▶ **PROVIDED RECORDS**:
- - - - -
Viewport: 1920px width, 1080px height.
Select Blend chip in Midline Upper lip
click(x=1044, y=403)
- - - - -
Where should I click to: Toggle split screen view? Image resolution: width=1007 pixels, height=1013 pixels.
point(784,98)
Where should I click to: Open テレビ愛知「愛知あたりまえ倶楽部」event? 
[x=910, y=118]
- - - - -
▶ **INSTRUCTION**: Which lines run from the one containing "Viewport: 1920px width, 1080px height." through the one containing "click(x=1044, y=403)"? Reproduce those items verbatim, both ends included.

▶ **SOLVED EXERCISE**:
Viewport: 1920px width, 1080px height.
Select Blend chip in Midline Upper lip
click(x=1044, y=403)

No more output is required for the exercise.